Dickson made her remarks while expressing concern about the “disproportionate level of losses” caused by catastrophic, weather-related events. She observed that there have been discussions in the industry about product innovation, including new forms of insurance for handling weather-related losses.
“OSFI has been asked if it would consider solutions to weather risks that might involve innovations such as transferring risks to the capital markets,” Dickson said. “OSFI is open to consider new approaches to risk mitigation, but if you have ideas, those ideas will need to pass certain tests, including risk transfer compatibility and capital [tests].

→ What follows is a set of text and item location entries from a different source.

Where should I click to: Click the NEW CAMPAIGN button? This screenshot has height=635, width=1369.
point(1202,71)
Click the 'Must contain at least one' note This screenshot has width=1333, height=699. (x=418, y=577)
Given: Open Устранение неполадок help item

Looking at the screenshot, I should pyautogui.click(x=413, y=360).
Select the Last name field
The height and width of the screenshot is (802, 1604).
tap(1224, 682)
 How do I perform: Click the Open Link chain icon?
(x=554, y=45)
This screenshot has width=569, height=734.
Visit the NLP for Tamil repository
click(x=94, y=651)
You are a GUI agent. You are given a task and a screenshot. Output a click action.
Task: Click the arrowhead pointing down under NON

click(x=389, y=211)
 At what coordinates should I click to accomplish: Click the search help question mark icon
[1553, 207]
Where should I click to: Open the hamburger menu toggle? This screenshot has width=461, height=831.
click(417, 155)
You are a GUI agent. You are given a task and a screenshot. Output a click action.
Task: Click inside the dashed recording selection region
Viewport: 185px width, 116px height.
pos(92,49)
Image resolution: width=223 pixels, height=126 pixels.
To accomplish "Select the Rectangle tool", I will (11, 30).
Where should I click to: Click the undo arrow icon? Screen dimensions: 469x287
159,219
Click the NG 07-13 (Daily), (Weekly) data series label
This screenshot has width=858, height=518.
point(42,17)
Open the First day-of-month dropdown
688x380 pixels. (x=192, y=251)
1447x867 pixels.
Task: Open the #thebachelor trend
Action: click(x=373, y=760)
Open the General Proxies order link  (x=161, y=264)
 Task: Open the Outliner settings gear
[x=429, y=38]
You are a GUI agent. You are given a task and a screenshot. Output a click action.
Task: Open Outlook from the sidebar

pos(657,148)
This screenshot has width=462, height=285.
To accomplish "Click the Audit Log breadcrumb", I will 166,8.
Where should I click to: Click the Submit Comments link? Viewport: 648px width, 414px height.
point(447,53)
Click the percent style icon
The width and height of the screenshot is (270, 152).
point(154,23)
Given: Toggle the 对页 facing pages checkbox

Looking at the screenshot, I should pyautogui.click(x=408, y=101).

“I would encourage you that if you want to bring something to OSFI, make sure that it not only meets your needs, but it meets our needs, too.”
During a question and answer session after her speech, Dickson was asked why more Canadian (re)insurers hadn’t explored new risk transfer techniques. She turned the question back to her audience, at which point one person suggested the required “critical mass” had not yet been achieved.
Dickson also discussed OSFI’s concerns about the Ontario automobile product, where direct loss ratios have reached “an unsustainable 85%,” she said.
“The historical pattern of automobile results (claims ratios) for any province is a traditional ‘U’ shape: the worst performance taking place during the winter season, with significant improvement in the ‘good weather’ seasons,” Dickson said. “In Ontario, this relationship has disappeared.”
Dickson said 2009 Q2 did not appear “to bring any discernable relief” to auto insures in Ontario. She said it seemed likely that, overall, 2009 auto results would be materially worse than 2008, when loss ratios were already in the mid-80% range.
Dickson warned (re)insurers not to wait for imminent Ontario auto insurance reforms to solve their pricing problems for them.
“Each company must assess its capital resources to support losses,” she said. “If capital cannot support losses, then rating action must be taken or risk exposure must be reduced.”